News: Iraqi locals find explosives cache; tip off Marines
Story by Pfc. Jeremiah Murphy
By Pfc. Jerry Murphy
Regimental Combat Team 1
SAQLAWIYAH, Iraq – With the help of local Iraqis and engineers from 4th Engineer Support Battalion, Marines of 2nd Battalion, 24th Marine Regiment, Regimental Combat Team 1, uncovered homemade explosives (HME) strewn about the rubble of an old schoolhouse, March 28.
The Marines received intelligence from local Iraqis that there was possibly two buckets of explosives scattered throughout the remains of the school.
"The Iraqis helping us out like this all the time (ensures) the fact that they're not all terrorists," said Lance Cpl. Corey A. Gress, a rifleman with Company E, 2nd Bn., 24th Marines. "They do help us out a lot out here, all the time."
Before the Marines found the explosives and turned it over to explosive ordinance disposal (EOD), they searched the area the night before to see if they could locate the HME and set up a plan for the extraction of the ordinance.

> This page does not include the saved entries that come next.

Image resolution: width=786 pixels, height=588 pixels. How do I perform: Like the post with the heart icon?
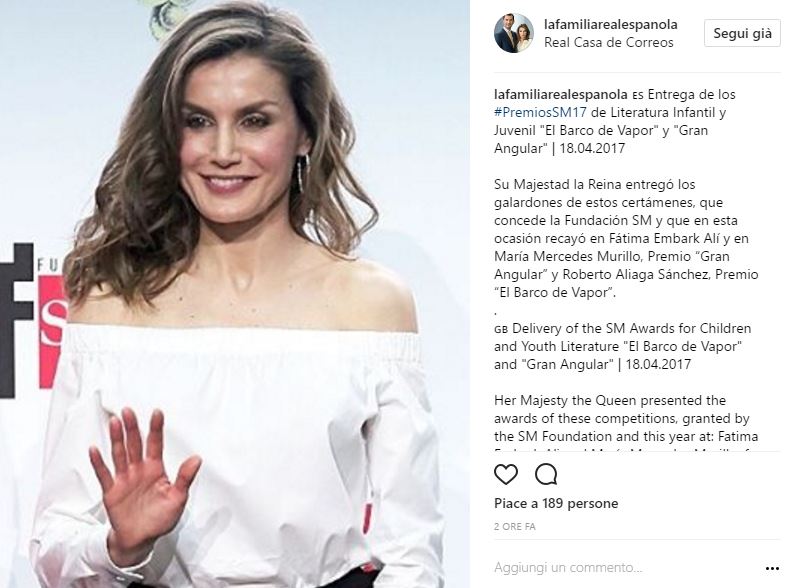[506, 474]
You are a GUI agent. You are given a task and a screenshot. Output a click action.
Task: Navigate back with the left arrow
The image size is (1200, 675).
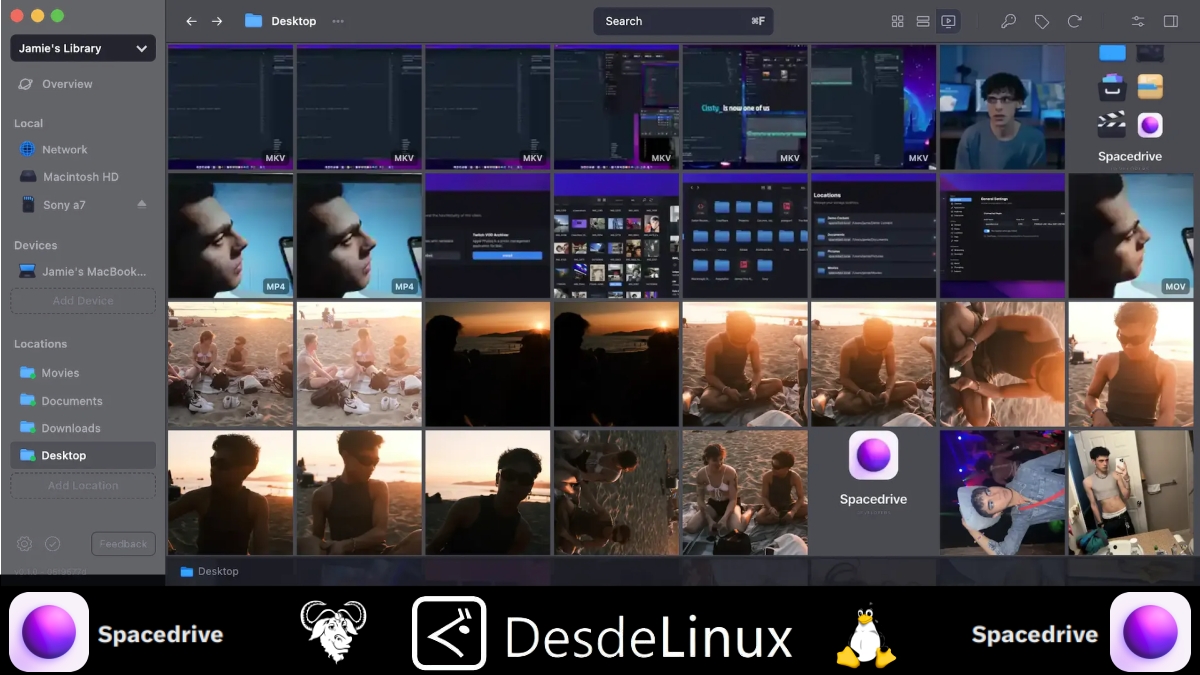point(191,21)
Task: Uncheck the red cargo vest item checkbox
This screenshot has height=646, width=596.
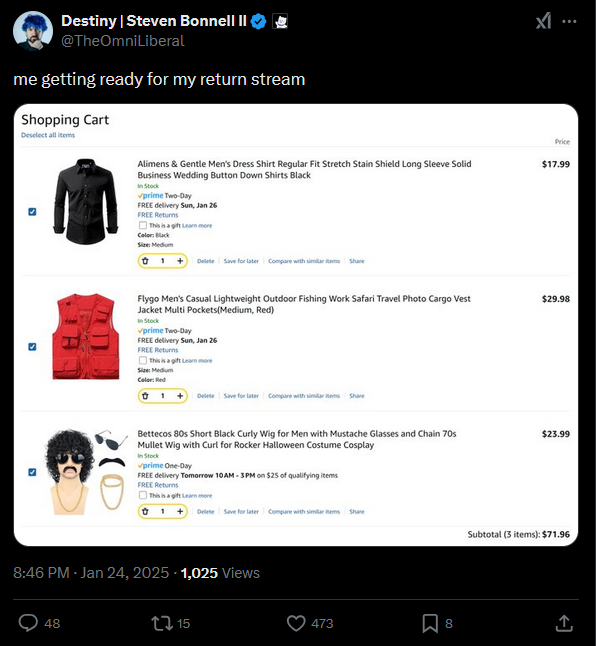Action: point(32,347)
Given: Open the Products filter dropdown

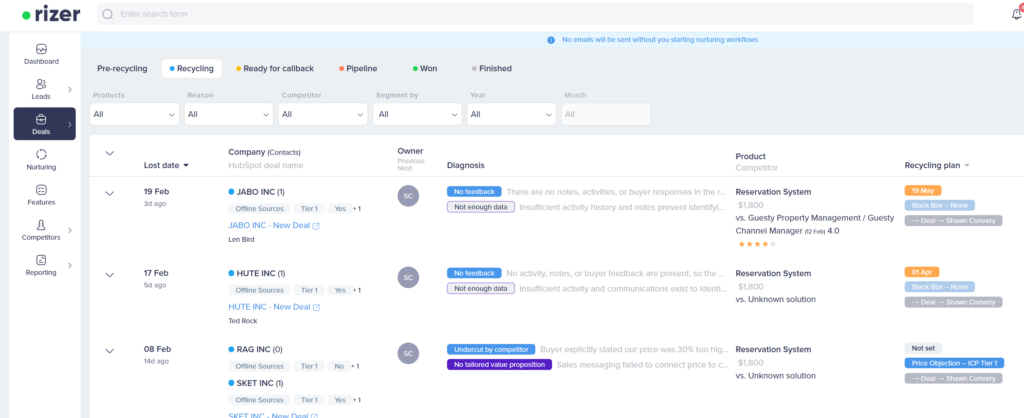Looking at the screenshot, I should point(135,114).

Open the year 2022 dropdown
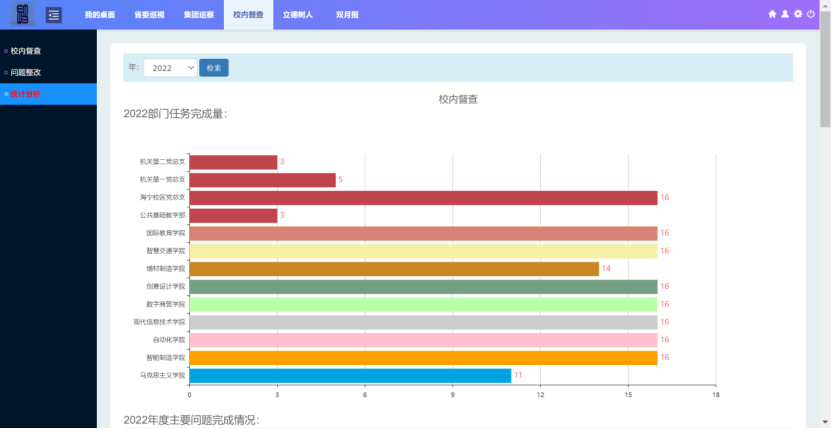[x=170, y=68]
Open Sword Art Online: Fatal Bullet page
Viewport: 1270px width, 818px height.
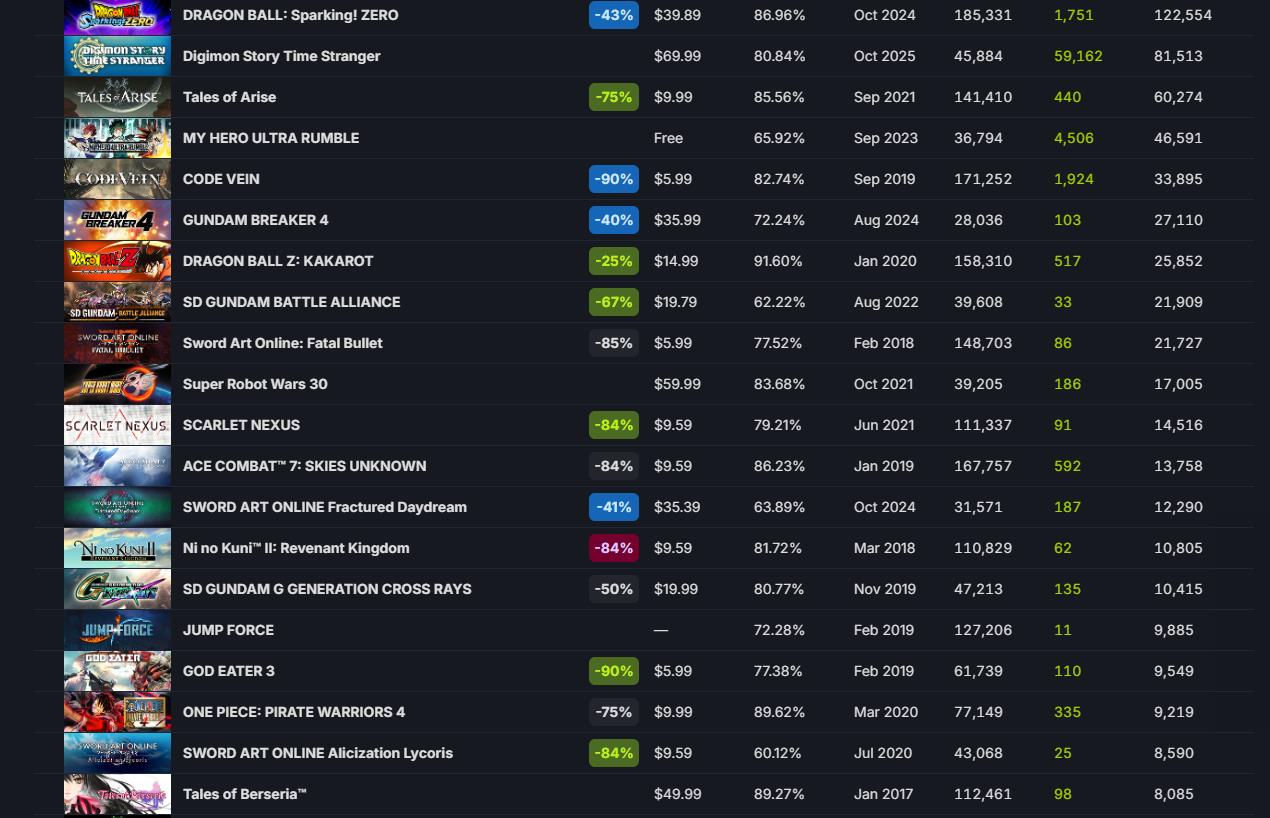click(282, 343)
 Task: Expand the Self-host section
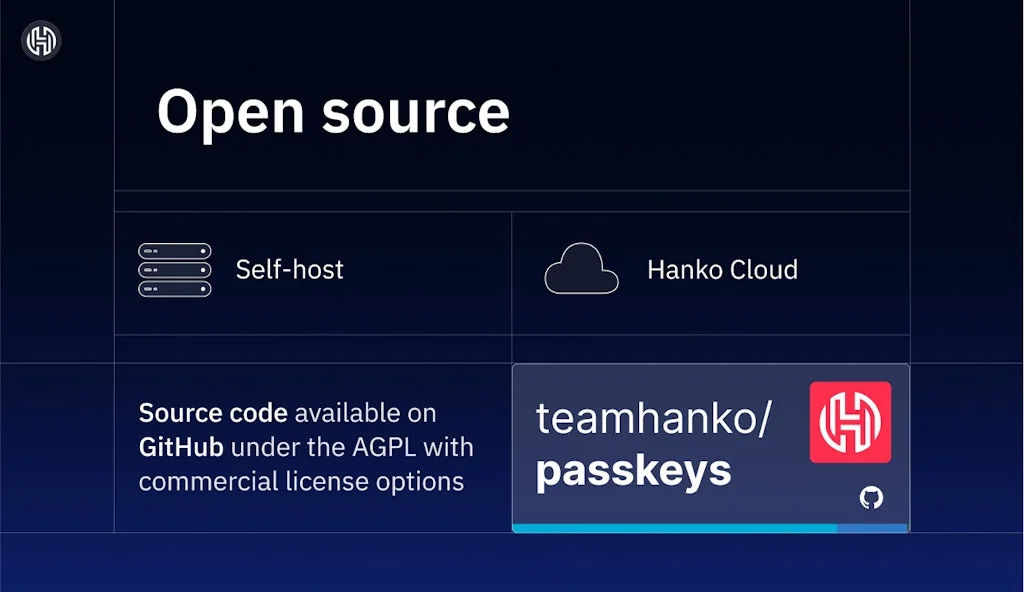click(312, 269)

"It was pitch-black and we couldn't see much," said Cpl. Isaac H. Flint, a 23-year-old combat engineer team leader with 4th ESB. "(Another Marine) said he saw a plastic container with writing on it way back in the rubble, but we couldn't get to it."
The container was believed to have 35 pounds of explosives along with detonation cord.
The Marines returned to their combat outpost (COP) for the night and put together a plan to return to the sight the next day and retrieve the container. Upon returning, two Marines crawled into the small space where the container was located, and began rummaging through the debris to get to the container.
"It was pretty tight in there, but we got to the first (container) right away and figured out a way to get it out," said Gress, a resident of Waterloo, Iowa. "Intel told us there was a second container, but there were some really small spots we couldn't get to."
After realizing they weren't going to fit into some smaller spots, the Marines called EOD. They came to the school to pick up the HME and took a sample of the explosive.
Upon returning to the COP, the Marines made a call to Camp Fallujah and worked out a time that they could pick up a military working dog and his handler to return to the school the next day. With the help of the dog, a 3-year-old German Sheppard named Sgt. Slovi, the Marines searched through some of the smaller areas the Marines could not get to.
"Having the dog with us not only makes it easier to check small spots, but it's also a safety precaution," said Cpl. James E. Kibler, a combat engineer from Lexington, Va. "It's hard as hell to see some areas with just our eyesight."
This is not the first time the Marines were guided by the information given to them by local Iraqis; in fact, it has become a common occurrence according to Marines.
"The Iraqi civilians give us (intelligence) all the time. Some of it's good, some bad, but either way, they are trying to help us in any way possible," said Kibler, 22. "In the initial invasion, the civilians were scared of us, now they just want to help. They know when something bad is going to happen and they tell us. They just want to be happy just like we do."
With one more weapon taken away from the enemy and many more to find, the Marines are confident that, with the help the Iraqi people, they will locate as many weapons caches, improvised explosive devices or ordinance strewn about rubble as they can up until their departure from theatre.